◆ **Directions for this task**: Search the records for the string "info", and show each line where it appears.

▼

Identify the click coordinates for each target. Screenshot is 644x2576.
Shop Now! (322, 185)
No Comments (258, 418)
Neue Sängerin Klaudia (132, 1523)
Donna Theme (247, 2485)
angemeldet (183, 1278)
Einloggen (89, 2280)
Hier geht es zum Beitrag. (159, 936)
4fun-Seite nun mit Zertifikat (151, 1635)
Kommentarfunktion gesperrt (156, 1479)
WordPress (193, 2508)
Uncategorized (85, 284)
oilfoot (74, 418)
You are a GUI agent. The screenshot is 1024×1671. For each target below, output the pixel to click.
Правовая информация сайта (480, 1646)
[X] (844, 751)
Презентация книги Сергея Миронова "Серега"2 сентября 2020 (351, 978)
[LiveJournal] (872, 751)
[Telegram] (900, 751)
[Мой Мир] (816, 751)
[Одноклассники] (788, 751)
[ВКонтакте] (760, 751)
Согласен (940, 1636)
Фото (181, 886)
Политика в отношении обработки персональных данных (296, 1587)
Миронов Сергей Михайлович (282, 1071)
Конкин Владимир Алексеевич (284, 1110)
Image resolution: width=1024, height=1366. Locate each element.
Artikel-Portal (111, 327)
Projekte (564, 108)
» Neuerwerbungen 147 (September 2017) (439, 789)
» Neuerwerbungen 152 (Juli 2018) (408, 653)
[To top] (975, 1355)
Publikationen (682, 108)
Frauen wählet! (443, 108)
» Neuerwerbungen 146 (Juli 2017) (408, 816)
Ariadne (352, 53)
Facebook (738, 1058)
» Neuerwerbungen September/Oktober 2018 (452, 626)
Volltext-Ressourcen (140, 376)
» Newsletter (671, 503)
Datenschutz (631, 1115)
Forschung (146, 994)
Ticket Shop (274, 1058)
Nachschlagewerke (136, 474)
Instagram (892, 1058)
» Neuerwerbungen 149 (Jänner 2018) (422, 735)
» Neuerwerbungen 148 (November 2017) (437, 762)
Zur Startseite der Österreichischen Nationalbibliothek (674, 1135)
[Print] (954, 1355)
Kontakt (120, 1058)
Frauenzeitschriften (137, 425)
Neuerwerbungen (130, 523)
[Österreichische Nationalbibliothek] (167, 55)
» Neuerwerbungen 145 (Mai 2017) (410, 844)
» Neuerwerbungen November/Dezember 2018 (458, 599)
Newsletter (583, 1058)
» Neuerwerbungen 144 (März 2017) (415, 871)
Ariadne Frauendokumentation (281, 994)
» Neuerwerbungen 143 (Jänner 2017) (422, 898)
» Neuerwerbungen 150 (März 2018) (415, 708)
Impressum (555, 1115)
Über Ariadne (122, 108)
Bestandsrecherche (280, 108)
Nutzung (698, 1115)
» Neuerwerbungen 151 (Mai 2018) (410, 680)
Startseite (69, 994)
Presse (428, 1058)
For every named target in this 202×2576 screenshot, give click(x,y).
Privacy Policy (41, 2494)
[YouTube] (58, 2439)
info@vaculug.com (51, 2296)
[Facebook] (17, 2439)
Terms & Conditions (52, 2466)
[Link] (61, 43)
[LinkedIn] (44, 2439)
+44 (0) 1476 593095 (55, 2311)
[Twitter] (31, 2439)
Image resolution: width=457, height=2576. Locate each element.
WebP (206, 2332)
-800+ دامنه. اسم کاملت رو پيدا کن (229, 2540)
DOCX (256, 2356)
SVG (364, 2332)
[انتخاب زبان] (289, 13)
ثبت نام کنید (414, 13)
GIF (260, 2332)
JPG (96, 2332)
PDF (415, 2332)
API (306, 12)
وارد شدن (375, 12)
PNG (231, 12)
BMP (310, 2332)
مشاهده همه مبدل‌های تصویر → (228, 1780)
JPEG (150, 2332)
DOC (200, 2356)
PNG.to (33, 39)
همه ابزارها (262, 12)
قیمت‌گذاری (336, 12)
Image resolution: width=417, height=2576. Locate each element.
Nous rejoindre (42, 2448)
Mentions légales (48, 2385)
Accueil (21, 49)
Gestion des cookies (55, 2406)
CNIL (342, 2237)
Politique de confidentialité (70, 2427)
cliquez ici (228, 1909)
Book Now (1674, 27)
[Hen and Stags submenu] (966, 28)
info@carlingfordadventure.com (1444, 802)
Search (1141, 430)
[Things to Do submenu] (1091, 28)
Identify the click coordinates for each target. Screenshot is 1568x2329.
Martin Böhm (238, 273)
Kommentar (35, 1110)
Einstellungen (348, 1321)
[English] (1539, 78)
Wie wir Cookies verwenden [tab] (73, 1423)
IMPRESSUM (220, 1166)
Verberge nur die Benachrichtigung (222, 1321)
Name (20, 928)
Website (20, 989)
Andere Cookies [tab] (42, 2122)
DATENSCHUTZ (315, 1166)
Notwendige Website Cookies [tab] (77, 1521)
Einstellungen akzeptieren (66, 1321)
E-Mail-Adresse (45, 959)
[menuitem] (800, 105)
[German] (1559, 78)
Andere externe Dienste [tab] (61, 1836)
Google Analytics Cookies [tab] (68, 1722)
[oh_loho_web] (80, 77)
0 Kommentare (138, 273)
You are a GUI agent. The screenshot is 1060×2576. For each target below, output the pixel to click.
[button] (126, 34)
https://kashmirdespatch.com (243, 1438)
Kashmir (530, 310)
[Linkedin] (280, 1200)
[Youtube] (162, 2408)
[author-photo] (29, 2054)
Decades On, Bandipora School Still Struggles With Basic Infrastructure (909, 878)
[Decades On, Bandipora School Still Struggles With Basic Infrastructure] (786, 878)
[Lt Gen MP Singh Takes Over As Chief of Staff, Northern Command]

▲

◆ **Your response**:
info@vaculug.com (51, 2296)
info@carlingfordadventure.com (1444, 802)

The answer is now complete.